● ABOUT THIS EXERCISE
Please set down the lines of the listing exactly, from its first line to the line with "Task: Restart and", leaving the pictures out.

● STUDY MATERIAL
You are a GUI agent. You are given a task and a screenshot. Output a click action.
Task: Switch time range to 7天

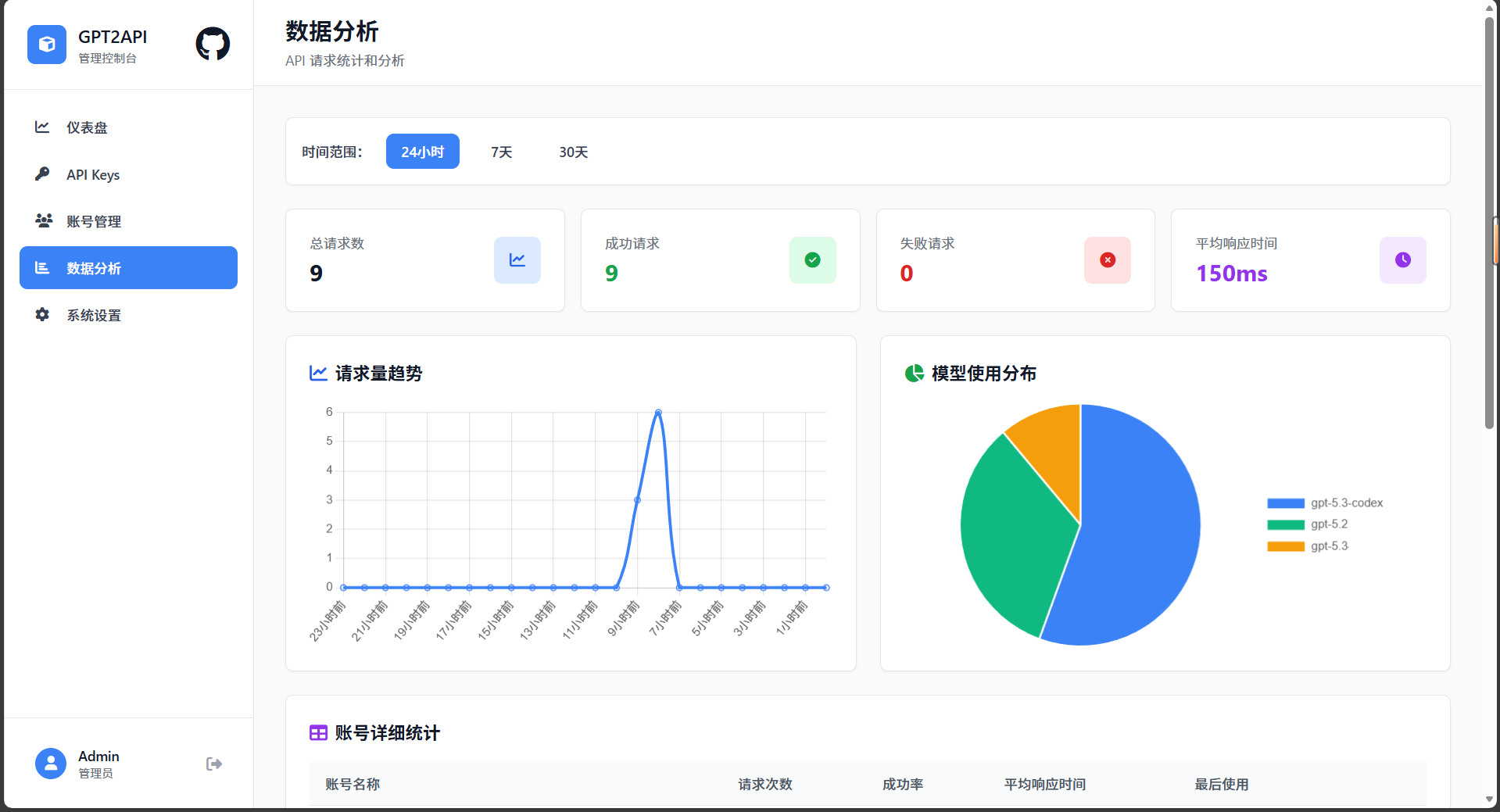tap(500, 152)
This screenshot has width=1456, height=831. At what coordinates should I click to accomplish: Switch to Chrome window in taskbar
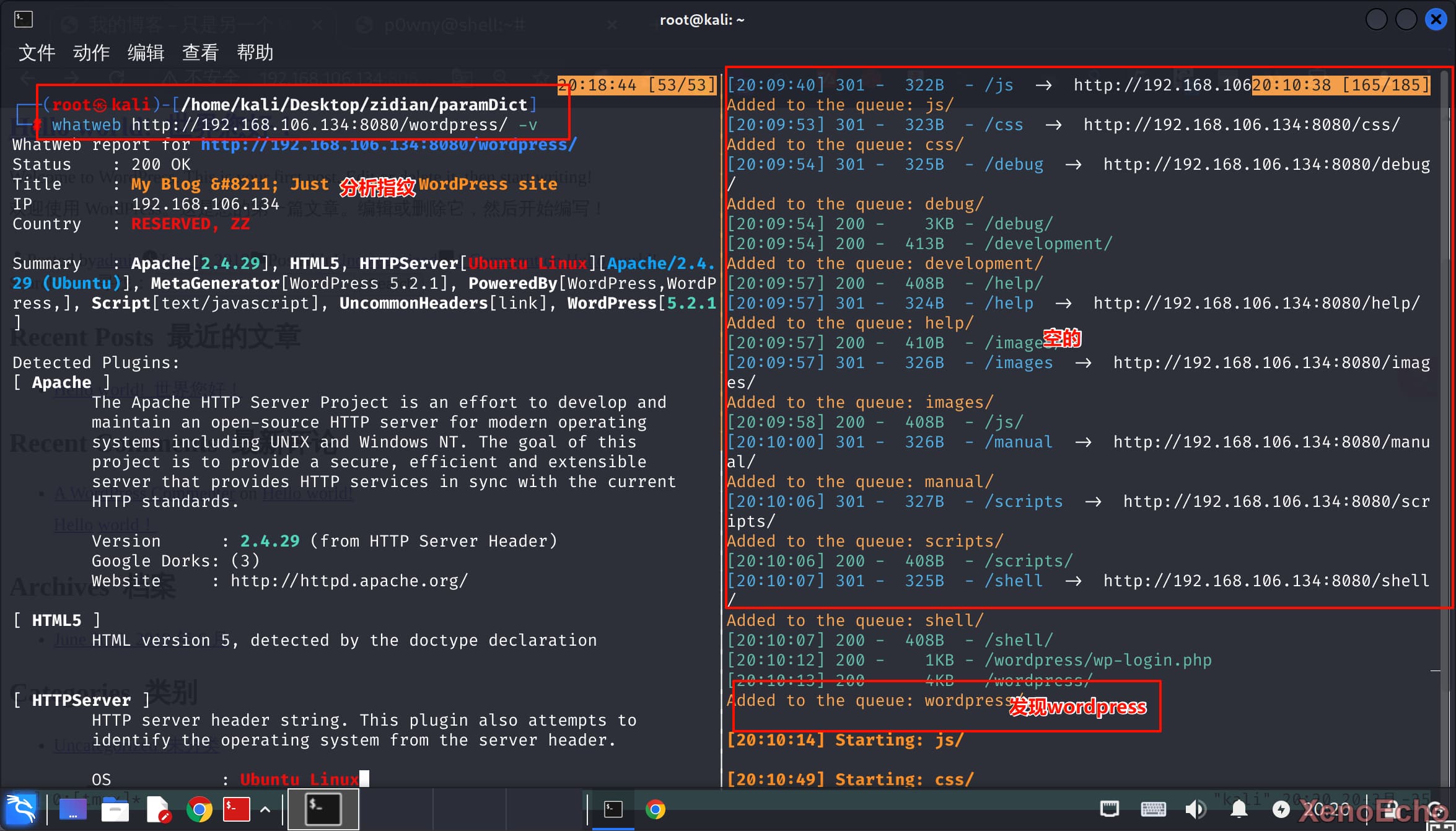click(x=656, y=809)
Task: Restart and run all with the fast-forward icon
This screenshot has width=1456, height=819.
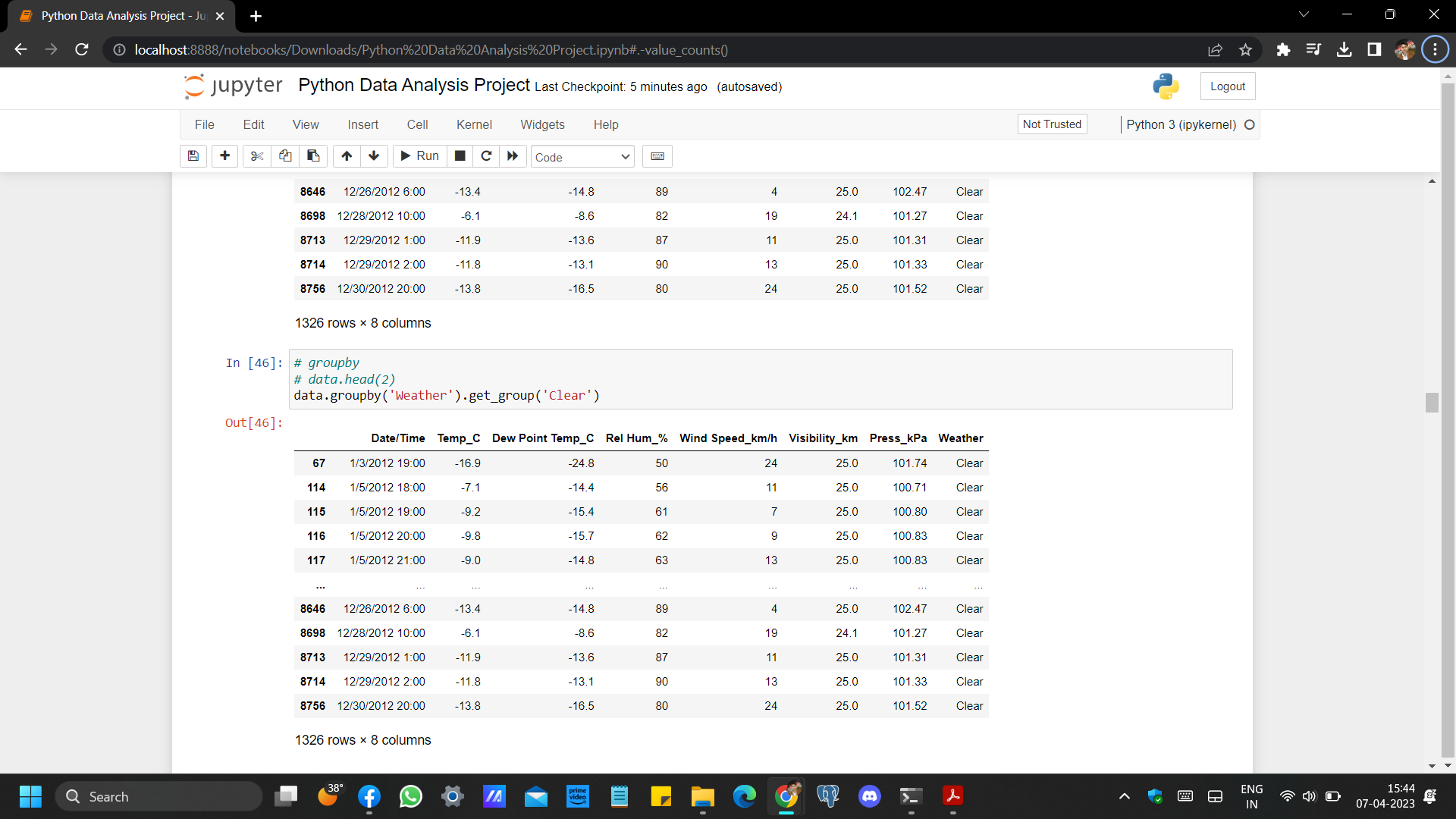Action: point(513,156)
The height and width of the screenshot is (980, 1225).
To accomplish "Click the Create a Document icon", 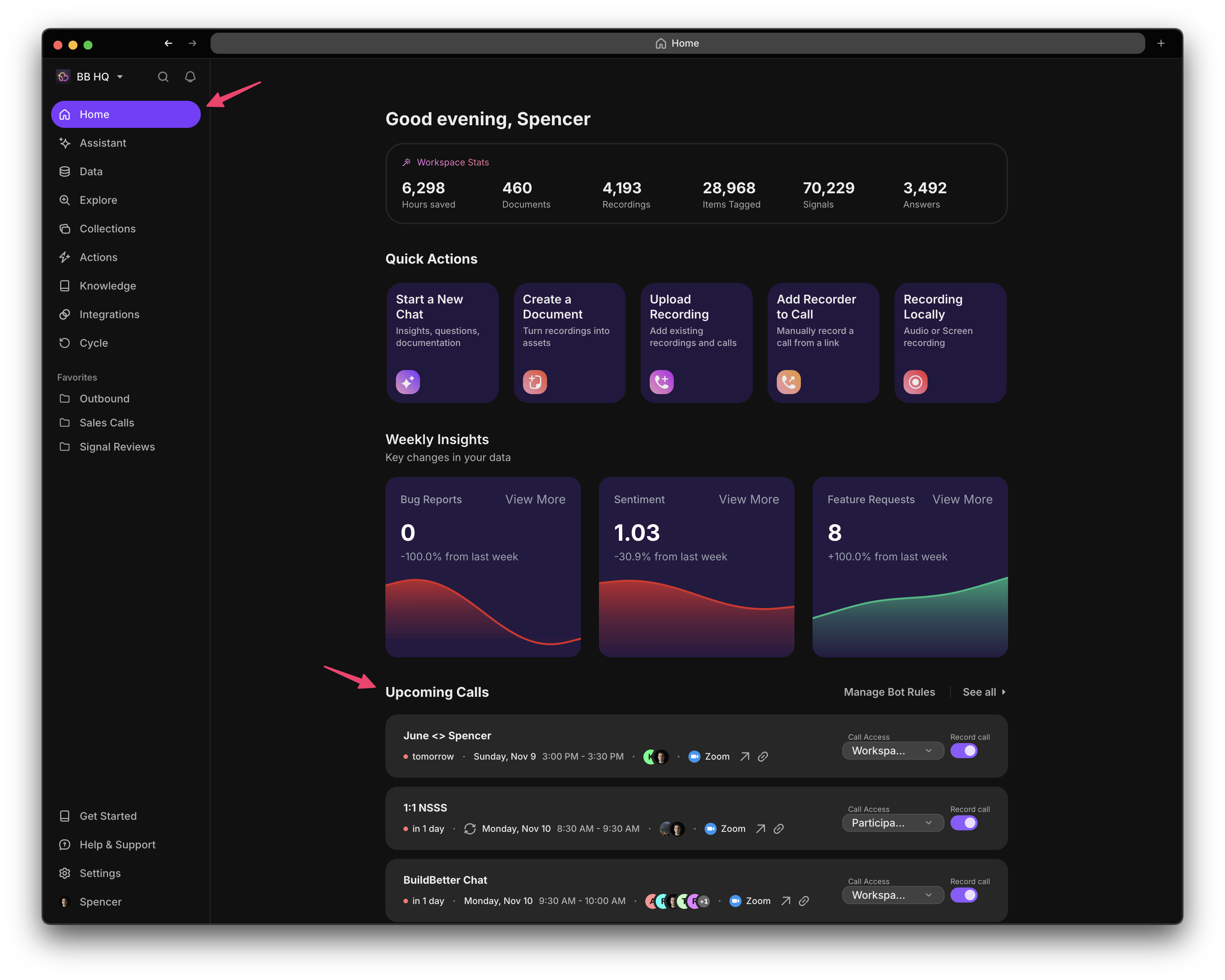I will 535,382.
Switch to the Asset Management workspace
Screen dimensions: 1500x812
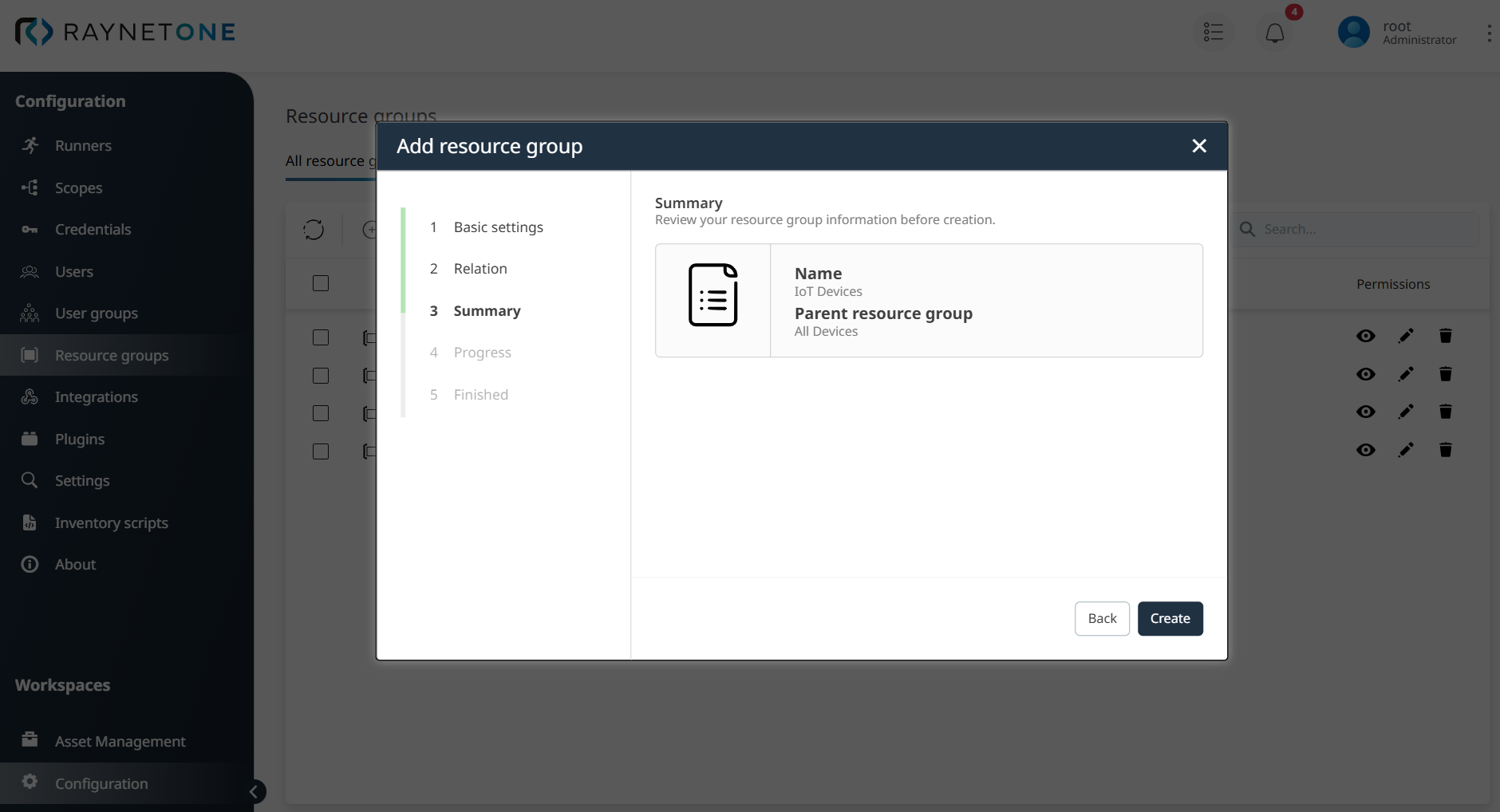click(x=120, y=740)
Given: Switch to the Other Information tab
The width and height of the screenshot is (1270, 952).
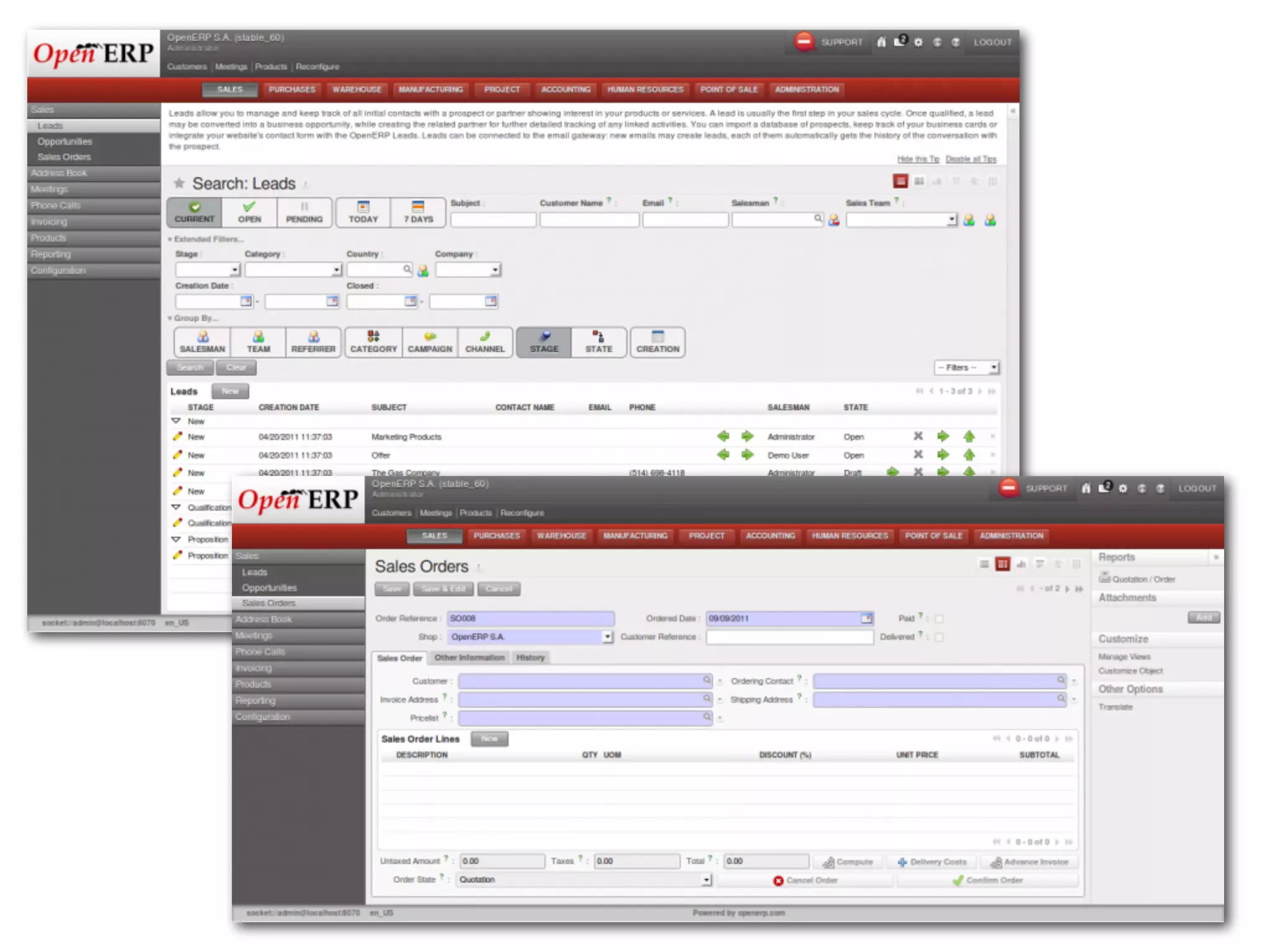Looking at the screenshot, I should [469, 658].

● EXERCISE OUTPUT
You are a GUI agent. You are given a task and a screenshot. Output a click action.
Task: Switch time range to 7天

tap(500, 152)
This screenshot has width=1456, height=831. At what coordinates should I click to accomplish: Switch to Chrome window in taskbar
click(x=656, y=809)
Task: Restart and run all with the fast-forward icon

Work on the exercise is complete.